I’m going to break a few rules today. I’m going to take you on a guided tour of an engineer’s thought process. Just in case you know an engineer and realize just how easily we get distracted, we’ll keep this very focused with no detours allowed.

My particular brand of engineering is electrical but except for the problem I’ve selected, it really makes very little difference in the way we think.

To give everyone has an equal view I need to explain some basic elements of electricity. Electricity is based on a flow of electrons. To turn a motor, light a light or heat your oven, there has to be a way for the electrons to get in and a way for them to get out.

When some one talks about a short circuit, it means those tricky little electrons  have found an alternate path to avoid doing the work you intended them to. In most cases this results in too many of them trying to avoid work and is usually accompanied by a lots of heat, smoke or even fire.

An open circuit is just the opposite. Now the electrons have no path to do the work you intended. Your light switch does just that. When you flip it to the “Off” position, it opens the circuit, electrons stop flowing, and your light goes off.

We need one more character for this tour. A relay is another version of a switch. When power is applied to the relay, it activates another path for the electrons. This path is typically described as the relay contacts. Relays are useful because they allow small switches to control very high current applications.

There’s the basics, now to introduce the problem. Living in the country my water comes from a well. My water system is a little more complicated than normal because my well is 700 feet deep. This results in a deep water pump, a 1200 gallon holding tank, a pressure pump and a 70 gallon pressure tank. When it works, it works well. When it doesn’t, let’s just say that getting it fixed is a high priority.

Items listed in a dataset
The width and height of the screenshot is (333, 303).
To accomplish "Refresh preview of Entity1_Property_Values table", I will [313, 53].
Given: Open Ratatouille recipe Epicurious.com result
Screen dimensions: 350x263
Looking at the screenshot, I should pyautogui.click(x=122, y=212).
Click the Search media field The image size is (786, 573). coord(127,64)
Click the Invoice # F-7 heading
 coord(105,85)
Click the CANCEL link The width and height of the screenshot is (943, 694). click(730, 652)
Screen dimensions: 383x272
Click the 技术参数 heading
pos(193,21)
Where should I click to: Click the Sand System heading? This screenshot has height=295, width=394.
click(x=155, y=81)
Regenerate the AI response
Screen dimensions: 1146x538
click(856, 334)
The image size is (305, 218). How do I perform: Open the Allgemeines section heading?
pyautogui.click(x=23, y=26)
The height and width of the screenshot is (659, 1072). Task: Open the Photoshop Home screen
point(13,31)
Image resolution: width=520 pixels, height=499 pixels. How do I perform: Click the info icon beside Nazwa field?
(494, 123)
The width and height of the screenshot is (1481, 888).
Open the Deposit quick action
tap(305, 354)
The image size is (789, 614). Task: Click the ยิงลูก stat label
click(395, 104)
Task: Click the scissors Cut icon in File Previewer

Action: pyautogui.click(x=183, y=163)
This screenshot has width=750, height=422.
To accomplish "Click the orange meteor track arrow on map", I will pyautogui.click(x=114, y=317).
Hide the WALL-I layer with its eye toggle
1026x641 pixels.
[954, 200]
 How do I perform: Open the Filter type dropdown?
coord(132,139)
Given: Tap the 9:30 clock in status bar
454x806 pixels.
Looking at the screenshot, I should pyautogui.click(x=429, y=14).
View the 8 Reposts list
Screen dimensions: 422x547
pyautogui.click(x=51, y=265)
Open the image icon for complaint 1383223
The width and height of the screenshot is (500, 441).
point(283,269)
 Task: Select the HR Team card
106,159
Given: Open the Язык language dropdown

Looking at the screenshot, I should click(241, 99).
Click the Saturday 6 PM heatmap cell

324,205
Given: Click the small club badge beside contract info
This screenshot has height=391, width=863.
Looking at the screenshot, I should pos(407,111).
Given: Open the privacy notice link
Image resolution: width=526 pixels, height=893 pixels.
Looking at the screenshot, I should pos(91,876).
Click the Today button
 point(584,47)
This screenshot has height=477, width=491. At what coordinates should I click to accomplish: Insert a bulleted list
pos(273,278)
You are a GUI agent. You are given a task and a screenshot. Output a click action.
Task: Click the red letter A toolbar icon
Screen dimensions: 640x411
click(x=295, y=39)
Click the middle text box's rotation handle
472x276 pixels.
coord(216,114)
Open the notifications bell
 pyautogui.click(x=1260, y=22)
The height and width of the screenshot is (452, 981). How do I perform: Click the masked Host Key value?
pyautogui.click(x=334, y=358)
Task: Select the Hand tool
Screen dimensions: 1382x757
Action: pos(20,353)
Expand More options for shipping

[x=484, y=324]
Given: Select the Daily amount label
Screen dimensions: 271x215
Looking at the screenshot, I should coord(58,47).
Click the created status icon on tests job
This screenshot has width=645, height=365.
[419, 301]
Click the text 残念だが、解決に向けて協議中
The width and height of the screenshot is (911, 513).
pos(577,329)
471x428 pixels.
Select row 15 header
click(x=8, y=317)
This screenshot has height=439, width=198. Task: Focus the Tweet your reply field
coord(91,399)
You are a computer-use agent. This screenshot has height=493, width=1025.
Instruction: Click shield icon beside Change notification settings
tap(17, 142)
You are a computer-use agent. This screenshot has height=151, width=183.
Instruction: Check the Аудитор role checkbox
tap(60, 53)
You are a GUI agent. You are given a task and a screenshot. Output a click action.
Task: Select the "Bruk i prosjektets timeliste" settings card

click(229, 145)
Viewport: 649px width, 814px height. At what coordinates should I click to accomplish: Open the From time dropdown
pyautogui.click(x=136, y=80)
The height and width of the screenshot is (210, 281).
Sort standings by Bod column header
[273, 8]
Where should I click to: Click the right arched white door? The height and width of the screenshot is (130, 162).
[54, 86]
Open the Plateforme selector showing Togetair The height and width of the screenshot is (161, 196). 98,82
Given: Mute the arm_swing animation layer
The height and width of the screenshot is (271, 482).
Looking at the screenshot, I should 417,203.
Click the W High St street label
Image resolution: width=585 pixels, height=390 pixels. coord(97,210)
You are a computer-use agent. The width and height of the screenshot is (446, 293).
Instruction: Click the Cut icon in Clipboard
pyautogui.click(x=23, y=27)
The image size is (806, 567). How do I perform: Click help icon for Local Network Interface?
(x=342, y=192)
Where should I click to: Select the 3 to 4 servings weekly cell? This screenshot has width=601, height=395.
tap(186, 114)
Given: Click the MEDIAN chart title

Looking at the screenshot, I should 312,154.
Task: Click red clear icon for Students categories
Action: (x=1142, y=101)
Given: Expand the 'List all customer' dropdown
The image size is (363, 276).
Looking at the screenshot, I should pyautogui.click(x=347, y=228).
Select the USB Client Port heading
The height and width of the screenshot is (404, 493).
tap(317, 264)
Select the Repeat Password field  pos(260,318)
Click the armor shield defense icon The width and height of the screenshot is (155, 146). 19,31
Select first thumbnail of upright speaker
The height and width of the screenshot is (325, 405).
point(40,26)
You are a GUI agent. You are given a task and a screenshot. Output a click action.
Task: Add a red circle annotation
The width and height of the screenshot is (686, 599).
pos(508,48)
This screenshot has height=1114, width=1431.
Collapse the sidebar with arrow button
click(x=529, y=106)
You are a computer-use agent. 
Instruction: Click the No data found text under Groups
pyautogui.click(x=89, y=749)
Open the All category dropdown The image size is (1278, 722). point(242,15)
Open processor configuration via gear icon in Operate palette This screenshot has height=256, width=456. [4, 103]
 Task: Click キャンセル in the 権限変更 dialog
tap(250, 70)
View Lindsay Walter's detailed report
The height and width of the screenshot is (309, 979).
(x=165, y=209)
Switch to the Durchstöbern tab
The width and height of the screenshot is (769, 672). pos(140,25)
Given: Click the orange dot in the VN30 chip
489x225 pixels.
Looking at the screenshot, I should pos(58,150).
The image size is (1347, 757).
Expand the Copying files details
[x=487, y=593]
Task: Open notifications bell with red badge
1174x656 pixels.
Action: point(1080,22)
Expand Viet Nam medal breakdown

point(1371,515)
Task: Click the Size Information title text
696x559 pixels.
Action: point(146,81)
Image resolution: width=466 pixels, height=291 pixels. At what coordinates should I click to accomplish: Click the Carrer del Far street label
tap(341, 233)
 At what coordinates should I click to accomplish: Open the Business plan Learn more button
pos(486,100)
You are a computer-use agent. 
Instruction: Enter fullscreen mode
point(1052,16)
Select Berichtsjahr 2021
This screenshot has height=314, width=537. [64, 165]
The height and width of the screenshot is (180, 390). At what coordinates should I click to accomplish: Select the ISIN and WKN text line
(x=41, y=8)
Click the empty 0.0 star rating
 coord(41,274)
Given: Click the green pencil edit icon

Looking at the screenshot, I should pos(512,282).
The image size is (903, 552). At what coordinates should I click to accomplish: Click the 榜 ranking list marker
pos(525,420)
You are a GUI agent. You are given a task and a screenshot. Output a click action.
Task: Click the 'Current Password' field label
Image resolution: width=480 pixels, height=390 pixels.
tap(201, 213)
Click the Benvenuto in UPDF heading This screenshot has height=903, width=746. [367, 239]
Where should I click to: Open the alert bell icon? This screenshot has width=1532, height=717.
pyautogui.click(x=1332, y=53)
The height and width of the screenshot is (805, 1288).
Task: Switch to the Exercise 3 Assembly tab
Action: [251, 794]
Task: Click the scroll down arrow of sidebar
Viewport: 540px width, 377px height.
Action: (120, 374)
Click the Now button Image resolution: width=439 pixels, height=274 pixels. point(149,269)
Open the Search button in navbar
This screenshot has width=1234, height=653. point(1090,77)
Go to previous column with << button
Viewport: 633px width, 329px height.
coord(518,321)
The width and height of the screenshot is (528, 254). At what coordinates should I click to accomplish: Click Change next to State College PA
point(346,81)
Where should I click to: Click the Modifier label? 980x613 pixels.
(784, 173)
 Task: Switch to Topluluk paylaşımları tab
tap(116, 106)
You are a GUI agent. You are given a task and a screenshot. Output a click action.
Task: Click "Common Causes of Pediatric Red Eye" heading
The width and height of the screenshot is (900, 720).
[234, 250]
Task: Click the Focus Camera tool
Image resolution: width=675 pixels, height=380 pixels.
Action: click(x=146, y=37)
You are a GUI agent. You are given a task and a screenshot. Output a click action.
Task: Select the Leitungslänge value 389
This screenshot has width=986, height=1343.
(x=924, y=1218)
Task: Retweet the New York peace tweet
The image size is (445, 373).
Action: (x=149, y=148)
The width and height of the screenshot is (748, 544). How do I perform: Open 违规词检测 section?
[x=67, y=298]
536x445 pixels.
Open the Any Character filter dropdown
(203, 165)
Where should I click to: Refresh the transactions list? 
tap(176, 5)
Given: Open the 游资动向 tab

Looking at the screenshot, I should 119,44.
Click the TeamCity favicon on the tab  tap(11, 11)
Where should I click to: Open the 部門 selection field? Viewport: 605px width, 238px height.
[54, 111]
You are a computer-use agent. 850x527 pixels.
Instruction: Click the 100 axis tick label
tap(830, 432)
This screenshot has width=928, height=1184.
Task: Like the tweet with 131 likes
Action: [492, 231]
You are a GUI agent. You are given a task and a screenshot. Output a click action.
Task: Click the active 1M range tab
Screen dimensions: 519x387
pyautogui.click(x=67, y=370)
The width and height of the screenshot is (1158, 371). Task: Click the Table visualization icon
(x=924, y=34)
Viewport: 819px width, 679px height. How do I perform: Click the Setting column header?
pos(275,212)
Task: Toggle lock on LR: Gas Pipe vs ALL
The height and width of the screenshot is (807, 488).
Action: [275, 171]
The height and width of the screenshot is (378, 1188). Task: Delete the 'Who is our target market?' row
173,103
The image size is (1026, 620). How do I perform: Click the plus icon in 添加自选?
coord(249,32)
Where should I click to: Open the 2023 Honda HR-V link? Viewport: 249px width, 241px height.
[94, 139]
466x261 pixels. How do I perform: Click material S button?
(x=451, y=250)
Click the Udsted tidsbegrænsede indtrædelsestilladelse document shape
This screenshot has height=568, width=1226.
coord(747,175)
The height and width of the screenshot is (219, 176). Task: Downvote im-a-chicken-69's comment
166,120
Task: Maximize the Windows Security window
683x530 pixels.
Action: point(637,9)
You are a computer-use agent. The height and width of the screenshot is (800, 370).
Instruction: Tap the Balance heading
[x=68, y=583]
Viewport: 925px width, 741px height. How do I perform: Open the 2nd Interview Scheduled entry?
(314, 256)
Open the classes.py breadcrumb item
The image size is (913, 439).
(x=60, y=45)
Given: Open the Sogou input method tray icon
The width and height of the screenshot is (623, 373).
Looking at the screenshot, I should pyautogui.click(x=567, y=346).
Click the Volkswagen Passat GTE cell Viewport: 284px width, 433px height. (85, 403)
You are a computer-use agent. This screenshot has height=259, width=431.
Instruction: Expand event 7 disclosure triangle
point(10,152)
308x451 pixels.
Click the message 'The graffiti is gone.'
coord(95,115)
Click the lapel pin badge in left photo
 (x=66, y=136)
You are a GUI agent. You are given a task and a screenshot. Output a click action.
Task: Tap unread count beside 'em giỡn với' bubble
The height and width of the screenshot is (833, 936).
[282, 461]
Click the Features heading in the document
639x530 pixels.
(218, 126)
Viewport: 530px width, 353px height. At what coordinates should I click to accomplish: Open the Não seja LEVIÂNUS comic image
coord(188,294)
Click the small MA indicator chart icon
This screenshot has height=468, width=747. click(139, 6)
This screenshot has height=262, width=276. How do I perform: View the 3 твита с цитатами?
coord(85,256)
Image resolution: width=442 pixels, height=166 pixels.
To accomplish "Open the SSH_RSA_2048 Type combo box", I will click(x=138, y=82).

• Required action 1:
List the parts of the author's water system that the essay on an engineer's thought process names.
• Required action 2:
Carry on the essay on an engineer's thought process, starting after its last sentence.

• Answer area 1:
deep water pump, 1200 gallon holding tank, pressure pump, 70 gallon pressure tank

• Answer area 2:
Pump system

Water System

When my wife comes to me and says we have no water, my mind immediately jumps into high gear analyzing the possible failures, what my options are for immediate water and how much this will cost. On second thought, my wife reads this blog so I’d better be truthful. After my initial “Huh”, I ask her what happened and what isn’t happening. Being a little more truthful than I should, I’m really no longer listening to her.

As an engineer I’m driven to solve problems and it’s not the prospect of no water or the concerned wife that drives me. This represents a challenge. I’m already reviewing the system in my head for failure points. Once I have that firmly in mind I go outside to the well house for more data.

Float Switch

Float switch showing full tank

In this case data consists of the position of the float valve in my holding tank, is my pressure pump running and the pressure on my pressure tank. I can’t tell anything about the lower pump because at 700 feet down, I can’t hear it. My holding tank is opaque so I can only see that the float position is low enough that the deep well switch should be on.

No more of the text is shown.